Text shown:
-*-*-

This is the time that you use your experience and knowledge and guide the pt by making the best clinical decision you can for them .That why they pay us the big bucks – to make the difficult decisions . To make the call for this guy who is unable to make an informed decision.
Paternalism ? i don’t think so. Just good clinical medicine.
It used to be called professionalism.
And yes I think I would have scanned him.
Why?
1 Being hit by a star picket in a fight is, in my experience, not a minor head injury. it is a significant injury that frequently causes big problems and needs to be taken seriously
2 He has a headache three days after being hit that is concerning him enough to come back to ED. He is NOT neurologically normal !
What I find interesting in this case is that the doctor who saw him knew there was something wrong with this guy too – she just didn’t act on it.
Why would she admit , with a senior doctor’s consent , for 4 hours of neuro obs 3 days after the assault?
What’s with that?
No evidence base at all and deferring making the decision by passing it on.
Either send home because he has a minor head injury or scan because you are concerned but 4 hours neuro obs has no logic at all about it. He has already had 72 hours of “neuro obs” at home.

-*-*-

Record set:
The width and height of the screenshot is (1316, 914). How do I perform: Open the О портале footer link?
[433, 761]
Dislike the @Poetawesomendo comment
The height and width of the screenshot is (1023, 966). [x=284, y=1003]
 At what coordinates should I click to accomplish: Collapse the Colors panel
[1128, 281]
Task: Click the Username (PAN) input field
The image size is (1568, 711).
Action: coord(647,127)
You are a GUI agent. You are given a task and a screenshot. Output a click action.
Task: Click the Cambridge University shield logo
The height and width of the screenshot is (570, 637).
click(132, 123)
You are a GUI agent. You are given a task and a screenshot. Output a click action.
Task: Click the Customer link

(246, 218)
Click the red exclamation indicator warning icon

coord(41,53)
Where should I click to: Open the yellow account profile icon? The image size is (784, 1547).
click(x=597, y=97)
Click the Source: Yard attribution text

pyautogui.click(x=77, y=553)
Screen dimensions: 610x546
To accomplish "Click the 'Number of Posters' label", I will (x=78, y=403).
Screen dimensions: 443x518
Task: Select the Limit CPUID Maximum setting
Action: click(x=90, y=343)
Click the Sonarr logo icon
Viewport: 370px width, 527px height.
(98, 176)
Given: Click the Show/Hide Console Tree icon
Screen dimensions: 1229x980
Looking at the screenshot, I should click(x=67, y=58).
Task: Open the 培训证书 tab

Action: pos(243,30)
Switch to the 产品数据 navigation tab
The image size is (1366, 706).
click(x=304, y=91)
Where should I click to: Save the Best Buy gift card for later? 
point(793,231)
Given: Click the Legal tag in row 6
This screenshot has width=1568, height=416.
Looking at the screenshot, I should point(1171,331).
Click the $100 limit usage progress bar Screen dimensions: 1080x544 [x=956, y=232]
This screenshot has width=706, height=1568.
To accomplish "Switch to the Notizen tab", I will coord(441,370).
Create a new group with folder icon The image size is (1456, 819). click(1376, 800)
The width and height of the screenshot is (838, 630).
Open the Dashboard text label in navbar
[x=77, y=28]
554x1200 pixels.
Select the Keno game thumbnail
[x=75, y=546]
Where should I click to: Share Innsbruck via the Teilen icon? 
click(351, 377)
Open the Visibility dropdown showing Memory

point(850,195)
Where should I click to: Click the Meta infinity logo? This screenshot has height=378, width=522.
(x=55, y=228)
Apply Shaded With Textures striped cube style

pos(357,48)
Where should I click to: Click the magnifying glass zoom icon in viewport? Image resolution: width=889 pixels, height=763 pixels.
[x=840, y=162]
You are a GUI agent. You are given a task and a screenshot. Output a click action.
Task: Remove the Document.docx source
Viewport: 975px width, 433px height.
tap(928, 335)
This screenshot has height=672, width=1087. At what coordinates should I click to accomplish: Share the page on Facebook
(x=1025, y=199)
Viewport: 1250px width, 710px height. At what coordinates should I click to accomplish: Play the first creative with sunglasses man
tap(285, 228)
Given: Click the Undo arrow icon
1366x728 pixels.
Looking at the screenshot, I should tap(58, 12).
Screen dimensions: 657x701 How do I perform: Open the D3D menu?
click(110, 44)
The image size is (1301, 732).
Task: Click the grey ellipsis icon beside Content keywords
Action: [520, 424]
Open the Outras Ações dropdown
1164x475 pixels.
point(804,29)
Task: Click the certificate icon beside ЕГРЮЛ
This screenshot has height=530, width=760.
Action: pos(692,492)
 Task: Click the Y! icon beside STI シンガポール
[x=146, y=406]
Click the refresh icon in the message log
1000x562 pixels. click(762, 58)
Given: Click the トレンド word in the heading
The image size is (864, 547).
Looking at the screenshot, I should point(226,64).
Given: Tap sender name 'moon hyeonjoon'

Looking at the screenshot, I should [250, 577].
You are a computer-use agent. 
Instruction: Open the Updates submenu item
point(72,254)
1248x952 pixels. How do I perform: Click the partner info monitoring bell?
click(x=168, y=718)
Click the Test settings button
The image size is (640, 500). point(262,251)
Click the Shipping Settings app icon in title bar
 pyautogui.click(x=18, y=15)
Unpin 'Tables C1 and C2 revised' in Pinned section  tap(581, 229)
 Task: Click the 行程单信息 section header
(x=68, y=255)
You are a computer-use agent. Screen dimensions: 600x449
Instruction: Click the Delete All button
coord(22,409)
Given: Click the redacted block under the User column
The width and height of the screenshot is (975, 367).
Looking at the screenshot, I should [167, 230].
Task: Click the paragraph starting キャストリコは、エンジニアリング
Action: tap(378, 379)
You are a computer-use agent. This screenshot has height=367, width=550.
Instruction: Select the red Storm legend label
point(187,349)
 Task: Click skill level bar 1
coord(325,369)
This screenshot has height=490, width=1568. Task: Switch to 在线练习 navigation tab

-*-*-

Assigned task A: Write out the portion of the comment on the head injury case that opens with the words containing "It used to be" and closes with "passing it on.", copying it word for word.
Assigned task B: List each sentence in the comment on the head injury case that ends with a question mark.

Response area A:
It used to be called professionalism.
And yes I think I would have scanned him.
Why?
1 Being hit by a star picket in a fight is, in my experience, not a minor head injury. it is a significant injury that frequently causes big problems and needs to be taken seriously
2 He has a headache three days after being hit that is concerning him enough to come back to ED. He is NOT neurologically normal !
What I find interesting in this case is that the doctor who saw him knew there was something wrong with this guy too – she just didn’t act on it.
Why would she admit , with a senior doctor’s consent , for 4 hours of neuro obs 3 days after the assault?
What’s with that?
No evidence base at all and deferring making the decision by passing it on.

Response area B:
Paternalism ?
Why?
Why would she admit , with a senior doctor’s consent , for 4 hours of neuro obs 3 days after the assault?
What’s with that?